Option 3: General education classroom placement with itinerant specialist assistance

- Teaching takes place in the general education classroom but the student also receives supportive
services from itinerant teachers.
- Itinerant teachers may deliver the support services to students either inside or outside the general
education classroom, depending on the school’s arrangement.

Option 4: General education classroom placement with resource room assistance (pull-out program)

- Resource room teachers offer direct services to students with disabilities, usually within a separate
resource room within the school.
- They provide individualized remedial instruction in specific skills to small groups of students.
- Resource room teachers often provide supplemental instruction that supports and parallels the
instruction given in the general education classroom.
- Resource room teacher can also help general education teachers plan and implement instructional
accommodations for students.

Option 5: Special education classroom placement with part-time in the general education classroom

- The student’s primary placement is in the special education classroom within the same school building
as peers who do not have disabilities.
- The student’s academic program is supervised by a special educator

Option 6: Full-time special education classroom

- Similar to option 5 but contact with non-disabled peers is exclusively social


- Teaching takes place in a separate classroom
- Socially interacts with students outside the classroom setting (lunch/snack time, carpool, school bus,
or school activities)

Option 7: Special Day School

- Students attend a school different from that of their neighbourhood peers.


- Highly restrictive and is used with students with more severe emotional, physical, and cognitive
disabilities

Option 8: Residential School

- In this placement alternative, students live within the school and participate in a 24-hour program
- In addition to providing education, residential programs offer the comprehensive medical and
psychological services that students may need.

Option 9: Home-bound Instruction

- Applies to students who are recovering from surgery, illness, or who may have been suspended from
school
- A teacher teaches the student at home
- Technological advances now allow students who are home-bound to interact and take classes with
their peers at school

Option 10: Hospital-bound Instruction

- Practice of this alternative placement has been reduced but is still being practiced by few.
- Education takes place at the hospital especially if students have health issues and need medical
supervision 24 hours a day.

X. Factors that Contributed to the Movement to Educate Learners in Inclusive Classrooms:

1. Normalization

- By definition: seeks to provide opportunities, social interactions, and experiences that parallel those
of society to adults and children with disabilities
- Experience of people with exceptionalities (in terms of education, employment, housing, social and
leisure opportunities) should resemble as closely as possible the opportunities and activities enjoyed
by their non-disabled peers.

2. Deinstitutionalization

- Until recently, individuals with disabilities were placed in institutions that isolated them from society.
- Due to the terrible conditions found in many institutions along with the awareness of the many
negative effects of institutionalization, said establishments were shutdown and smaller, community-
based independent living arrangements were developed.

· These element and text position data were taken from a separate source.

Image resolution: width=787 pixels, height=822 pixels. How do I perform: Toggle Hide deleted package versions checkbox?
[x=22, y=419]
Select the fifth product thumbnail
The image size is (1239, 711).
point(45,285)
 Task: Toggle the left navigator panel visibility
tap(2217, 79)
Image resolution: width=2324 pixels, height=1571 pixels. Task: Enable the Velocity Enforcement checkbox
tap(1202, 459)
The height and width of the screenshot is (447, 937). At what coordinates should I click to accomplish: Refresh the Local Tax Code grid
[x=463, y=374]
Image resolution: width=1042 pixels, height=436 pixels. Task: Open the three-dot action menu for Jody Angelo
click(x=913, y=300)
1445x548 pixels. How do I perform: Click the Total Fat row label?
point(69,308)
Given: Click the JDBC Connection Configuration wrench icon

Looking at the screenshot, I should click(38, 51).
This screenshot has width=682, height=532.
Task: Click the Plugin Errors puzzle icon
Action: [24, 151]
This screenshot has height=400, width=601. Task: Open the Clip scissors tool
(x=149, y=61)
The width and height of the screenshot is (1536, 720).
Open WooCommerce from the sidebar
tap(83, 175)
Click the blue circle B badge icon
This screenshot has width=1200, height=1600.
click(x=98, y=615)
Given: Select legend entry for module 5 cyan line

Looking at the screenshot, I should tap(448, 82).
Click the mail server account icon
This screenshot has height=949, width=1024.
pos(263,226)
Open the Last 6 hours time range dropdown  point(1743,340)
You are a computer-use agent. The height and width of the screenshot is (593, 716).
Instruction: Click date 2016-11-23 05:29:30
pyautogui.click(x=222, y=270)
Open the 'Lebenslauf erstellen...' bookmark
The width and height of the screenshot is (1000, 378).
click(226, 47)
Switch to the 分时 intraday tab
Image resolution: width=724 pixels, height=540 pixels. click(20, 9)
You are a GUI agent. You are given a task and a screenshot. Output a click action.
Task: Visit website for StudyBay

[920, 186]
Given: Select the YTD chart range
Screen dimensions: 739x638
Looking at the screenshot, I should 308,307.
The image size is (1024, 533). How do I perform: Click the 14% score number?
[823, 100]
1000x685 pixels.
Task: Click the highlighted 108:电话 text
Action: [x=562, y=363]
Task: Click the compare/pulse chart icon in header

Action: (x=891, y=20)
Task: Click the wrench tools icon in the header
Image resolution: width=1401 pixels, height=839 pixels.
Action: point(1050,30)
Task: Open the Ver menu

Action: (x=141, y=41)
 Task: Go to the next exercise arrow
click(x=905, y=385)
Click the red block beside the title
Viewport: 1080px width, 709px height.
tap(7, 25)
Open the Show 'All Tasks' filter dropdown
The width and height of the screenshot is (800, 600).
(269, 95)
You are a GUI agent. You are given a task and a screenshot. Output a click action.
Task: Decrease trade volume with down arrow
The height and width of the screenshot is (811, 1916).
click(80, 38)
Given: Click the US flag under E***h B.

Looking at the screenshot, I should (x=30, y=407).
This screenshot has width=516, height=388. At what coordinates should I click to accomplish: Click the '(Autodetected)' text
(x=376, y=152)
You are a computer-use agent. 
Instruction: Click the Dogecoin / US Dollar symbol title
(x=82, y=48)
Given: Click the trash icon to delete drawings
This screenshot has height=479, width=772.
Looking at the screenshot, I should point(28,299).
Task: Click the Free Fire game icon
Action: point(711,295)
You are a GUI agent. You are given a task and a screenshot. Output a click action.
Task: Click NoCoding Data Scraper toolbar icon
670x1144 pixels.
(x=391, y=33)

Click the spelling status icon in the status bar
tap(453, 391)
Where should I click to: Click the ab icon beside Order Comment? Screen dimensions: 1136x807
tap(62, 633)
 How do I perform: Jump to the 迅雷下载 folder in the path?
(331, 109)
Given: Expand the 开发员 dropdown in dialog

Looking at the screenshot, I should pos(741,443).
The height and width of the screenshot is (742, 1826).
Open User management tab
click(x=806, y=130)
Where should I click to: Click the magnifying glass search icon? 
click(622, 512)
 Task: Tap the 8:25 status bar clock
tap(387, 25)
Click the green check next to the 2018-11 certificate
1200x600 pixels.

3. Early intervention and early childhood programs

- This promoted the placement of students with disabilities in the general education setting.
- Said programs have increased the physical, motor, cognitive, language, speech, socialization, and
self-help skills of many children from birth through age 6.
- The likelihood of the occurrence of secondary disabilities have been reduced
- Decreased probability that children with disabilities will be socially dependent and institutionalized as
adults.

4. Technological Advances

Assistive technology device


- Defined as any item, piece of equipment, or product system (bought, modified, or customized) that
is used to increase, maintain, or improve the functional capabilities of an individual with a disability
Categories of assistive technology:

a. High technology – devices that tend to be electronic and commercially produced

Examples: devices used for electronic communication, speech recognition, motorized


wheelchairs, adapted keyboards, touch screens, etc.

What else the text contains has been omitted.